In both body and spirit, therefore, man is uniquely designed in the image of God and set apart from the rest of the universe. Such a special creature needs special social structures to which I now turn.

The Divine Institutions. The term “divine institution” has been used by Christians to speak of those absolute social structures instituted by God for the entire human race--believers and unbelievers alike. Though modern paganism views them as by- products of man’s psycho-social evolution, the Bible insists God Himself installed at least three of them at creation.

1. The first divine institution is responsible dominion (Gen. 1:26-30; 2:15-17; Psa. 8:3-8). Although the earth and its produce is the Lord’s (Psa. 24:1), mankind was assigned to manage it under God’s authority. Man was placed as a derivative “lord”. Later, at the fall (see next chapter), this dominion would become perverted but not taken away.

Here is the biblical doctrine of creative labor. The first picture of God in the Bible is as a laborer. He expresses His character in His work (“glorifying Himself”) and, as He finishes each part, He evaluates and enjoys it. In similar fashion God assigned labor to Adam. God let Adam investigate and create names for natural objects (Gen. 2:19). In so doing Adam was evaluating (imputing value to) the objects (Gen. 2:20).

Of course, Adam’s dominion labor wasn’t identical to God’s. When he named an object, he wasn’t creating ex-nihilo; he was merely discovering something of God’s prior creative labor and evaluation (Gen. 2:18). Gary North points out the economic implications of this point: “The problem of value is central to the science of economics. Is value determined objectively or subjectively? Is the value of some scarce economic resource inherent in that resource, or is it derived from the evaluations of acting men? In short, is value intrinsic or imputed? . . . How can we reconcile the fact that something objectively good, like the Bible, is worth less in a particular market than pornographic literature? . . . The Bible affirms man’s ability to impute value, for man is made in the image of God, and God imputes value to His creation. . . .Men cannot make absolute, comprehensive value imputations, since men are creatures. But they can make value imputations as limited creatures which are valid in God’s eyes, and before the rebellion of man in the garden, this is what man did.[7]

For some today, it is a radical message that labor was instituted before the fall! Labor, whether manual or intellectual, expresses the spiritual character of the soul. It beckons evaluation.

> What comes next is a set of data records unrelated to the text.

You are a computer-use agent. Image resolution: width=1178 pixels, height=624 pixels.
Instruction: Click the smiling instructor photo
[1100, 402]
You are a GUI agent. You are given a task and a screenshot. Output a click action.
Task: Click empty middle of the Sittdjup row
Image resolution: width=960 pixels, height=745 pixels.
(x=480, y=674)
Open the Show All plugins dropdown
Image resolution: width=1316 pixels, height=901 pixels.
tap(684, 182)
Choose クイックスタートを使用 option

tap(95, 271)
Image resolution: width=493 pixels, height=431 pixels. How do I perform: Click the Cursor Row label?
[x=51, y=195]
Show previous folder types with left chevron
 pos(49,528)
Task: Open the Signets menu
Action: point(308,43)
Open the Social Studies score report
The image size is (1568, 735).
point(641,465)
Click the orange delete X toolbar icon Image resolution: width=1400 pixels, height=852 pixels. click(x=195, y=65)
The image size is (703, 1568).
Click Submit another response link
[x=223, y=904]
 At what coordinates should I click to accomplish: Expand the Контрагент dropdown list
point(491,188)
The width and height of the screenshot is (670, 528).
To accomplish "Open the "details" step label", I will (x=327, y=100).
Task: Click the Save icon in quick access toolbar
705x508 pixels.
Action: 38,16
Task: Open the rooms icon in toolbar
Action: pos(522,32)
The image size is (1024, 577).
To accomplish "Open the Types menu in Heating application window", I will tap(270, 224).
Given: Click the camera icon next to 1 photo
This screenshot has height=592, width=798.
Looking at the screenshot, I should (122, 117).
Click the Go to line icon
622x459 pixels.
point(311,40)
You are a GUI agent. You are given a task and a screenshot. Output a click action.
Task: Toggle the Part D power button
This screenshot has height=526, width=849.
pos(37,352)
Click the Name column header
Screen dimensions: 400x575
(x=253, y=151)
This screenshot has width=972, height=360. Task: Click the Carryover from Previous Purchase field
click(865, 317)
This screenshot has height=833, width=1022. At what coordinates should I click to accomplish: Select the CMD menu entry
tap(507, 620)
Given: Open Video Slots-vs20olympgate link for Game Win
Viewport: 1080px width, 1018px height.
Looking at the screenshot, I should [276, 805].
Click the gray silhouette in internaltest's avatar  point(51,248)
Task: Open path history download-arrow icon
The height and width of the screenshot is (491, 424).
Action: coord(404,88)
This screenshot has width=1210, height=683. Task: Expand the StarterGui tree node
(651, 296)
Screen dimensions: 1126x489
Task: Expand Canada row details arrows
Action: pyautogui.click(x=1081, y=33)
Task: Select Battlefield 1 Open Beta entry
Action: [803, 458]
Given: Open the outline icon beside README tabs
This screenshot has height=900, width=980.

2. The second divine institution, marriage, is defined in terms of the first. The woman was brought to Adam specifically as a “helper”. Why did he need help? Because of his calling before God to rule nature. Unlike animals, mankind’s so-called sexual differentiation is not merely for procreation; it is also for dominion. The “one flesh” relationship, while truly romantic and sexual, occurs inside the larger context of the first divine institution. Later in this series I point out how marriage under the Mosaic Law included very unromantic, business-like, economic arrangements in order to protect its dominion function. That marriage is the chief means of dominion is seen in the New Testament. The man-woman distinction typifies the Christ- Church distinction (Eph. 5:22-33; Rev. 19:7-8) in which the Church completes Christ in His calling.

Mankind cannot express God’s image except as both “male and female” together (Gen. 1:27). This is because God has certain characteristics that are “feminine” in nature (e.g., Matt. 23:37). Moreover, the woman’s role as “helper” in Genesis 2:18 is not meant to be a demeaning, secondary one. The term used for “helper” elsewhere is used of God Himself (Exod. 18:4; Deut. 33:7). (Contrary to contemporary propaganda that the Bible is “patriarchal”, it reveals the equal value of the woman as no other document in the ancient Near East.)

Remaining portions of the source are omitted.